> Your objective:
Copy the lines exactly. Begin at the first line of the data and stop after the line with "Task: Click Baby Joe's rating 1325".

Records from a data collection
****************************************
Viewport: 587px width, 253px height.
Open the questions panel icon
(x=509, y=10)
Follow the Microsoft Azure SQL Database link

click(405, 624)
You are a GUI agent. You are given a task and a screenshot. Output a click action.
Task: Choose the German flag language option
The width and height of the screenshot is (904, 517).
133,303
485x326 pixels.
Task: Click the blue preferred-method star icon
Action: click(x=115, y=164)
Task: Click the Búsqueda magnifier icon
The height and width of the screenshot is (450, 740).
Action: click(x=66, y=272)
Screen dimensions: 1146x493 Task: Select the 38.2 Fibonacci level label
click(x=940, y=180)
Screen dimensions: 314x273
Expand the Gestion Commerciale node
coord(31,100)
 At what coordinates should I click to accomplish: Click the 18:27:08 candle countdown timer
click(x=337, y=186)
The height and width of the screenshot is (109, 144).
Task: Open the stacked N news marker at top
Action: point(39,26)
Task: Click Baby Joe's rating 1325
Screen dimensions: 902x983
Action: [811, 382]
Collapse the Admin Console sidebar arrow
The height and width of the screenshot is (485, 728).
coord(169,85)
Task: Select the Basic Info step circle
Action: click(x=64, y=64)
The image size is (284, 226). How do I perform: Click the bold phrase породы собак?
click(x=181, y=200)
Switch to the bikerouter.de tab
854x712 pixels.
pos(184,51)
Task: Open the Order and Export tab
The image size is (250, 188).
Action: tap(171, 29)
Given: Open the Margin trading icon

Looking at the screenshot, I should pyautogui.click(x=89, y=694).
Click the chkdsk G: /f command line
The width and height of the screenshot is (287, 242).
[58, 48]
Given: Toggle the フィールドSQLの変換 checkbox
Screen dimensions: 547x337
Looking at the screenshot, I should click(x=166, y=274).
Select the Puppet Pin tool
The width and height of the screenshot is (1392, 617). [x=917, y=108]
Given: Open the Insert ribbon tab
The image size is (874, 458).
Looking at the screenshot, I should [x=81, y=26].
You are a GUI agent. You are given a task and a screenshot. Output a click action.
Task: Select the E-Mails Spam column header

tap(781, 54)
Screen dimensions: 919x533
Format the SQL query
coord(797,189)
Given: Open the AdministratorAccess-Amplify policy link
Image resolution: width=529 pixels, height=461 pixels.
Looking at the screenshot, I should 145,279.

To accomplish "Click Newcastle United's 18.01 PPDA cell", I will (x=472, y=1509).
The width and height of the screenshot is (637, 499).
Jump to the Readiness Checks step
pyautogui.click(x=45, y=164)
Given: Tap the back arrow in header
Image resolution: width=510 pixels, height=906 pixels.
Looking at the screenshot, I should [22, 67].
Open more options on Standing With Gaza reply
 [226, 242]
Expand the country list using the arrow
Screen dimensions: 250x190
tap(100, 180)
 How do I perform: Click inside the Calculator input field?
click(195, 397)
****************************************
> Result of the task:
Viewport: 587px width, 253px height.
Open the questions panel icon
(x=509, y=10)
Follow the Microsoft Azure SQL Database link

click(405, 624)
You are a GUI agent. You are given a task and a screenshot. Output a click action.
Task: Choose the German flag language option
The width and height of the screenshot is (904, 517).
133,303
485x326 pixels.
Task: Click the blue preferred-method star icon
Action: click(x=115, y=164)
Task: Click the Búsqueda magnifier icon
The height and width of the screenshot is (450, 740).
Action: click(x=66, y=272)
Screen dimensions: 1146x493 Task: Select the 38.2 Fibonacci level label
click(x=940, y=180)
Screen dimensions: 314x273
Expand the Gestion Commerciale node
coord(31,100)
 At what coordinates should I click to accomplish: Click the 18:27:08 candle countdown timer
click(x=337, y=186)
The height and width of the screenshot is (109, 144).
Task: Open the stacked N news marker at top
Action: point(39,26)
Task: Click Baby Joe's rating 1325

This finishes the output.